Ramesh Lawrence Maharaj, SC, who was attorney general in 1997, also did not recall whether the report was laid in Parliament.

"Based on what I am reading on the newspapers, I believe if such a report was brought to my attention, I would have referred it to the police or to the DPP (Director of Public Prosecutions)."

Maharaj said if a report like that contained serious allegations and identified wrongdoing which amounted to criminal offences, that was what should have been done.

He added, "Even if that was not done then, nothing prevents that from being done now. There is no time limit to prevent a criminal prosecution like that from commencing."

Once evidence is available from victims or potential victims, he continued, "With proper police investigation, persons can be brought to justice."

Sabga does not understand why some people have accused him of horrendous things such as hiding or sanitising the report. He reiterated there are references to the report in Hansard.

Newsday made checks with Parliament last week, and the response was that there had been no reference to the report on any order paper since 1997. But a Hansard copy of a Finance Committee report on June 2, 2006 had Ramsaran speaking about it, while he was an opposition MP.

He said then, "When that committee visited homes, they found children being abused and the managers of these homes tried everything to prevent the committee from going into these buildings."

Sabga said this confirms an old Chinese saying:"The faintest of ink is always better than the strongest of memories."

Did all governments from 1997 to now fail to adequately implement the recommendations in the report?

Sabga said, "If you are asking me did successive governments fail to adequately implement the recommendations that we made in our report, the easy answer is yes."

Those administrations include the UNC (1995-2001), PNM (2001-2002), PNM (2002-2007), PNM (2007-2010), UNC-led People's Partnership (PP) coalition (May 2010-September 2015) and PNM (September 2015-present).

"There will always be things that should have been done and could have been done that were never done." Sabga said.

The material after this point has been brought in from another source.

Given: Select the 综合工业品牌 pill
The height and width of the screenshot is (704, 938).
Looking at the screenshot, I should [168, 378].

He did not know the reasons for the latter.

Some of the recommendations included licensing and inspecting children's homes and a child witness protection programme for children who are unfairly remanded in custody while awaiting their matters to be determined in court.

In an interview on I95.5 FM on May 15, former social development minister Verna St Rose Greaves said neither Rowley nor Persad-Bissessar did anything to protect children. She described Rowley as being disconnected, while Persad-Bissessar never did what she was supposed to do. St Rose Greaves also said many of her former PP parliamentary colleagues never read child-welfare-related legislation prepared by her former ministry.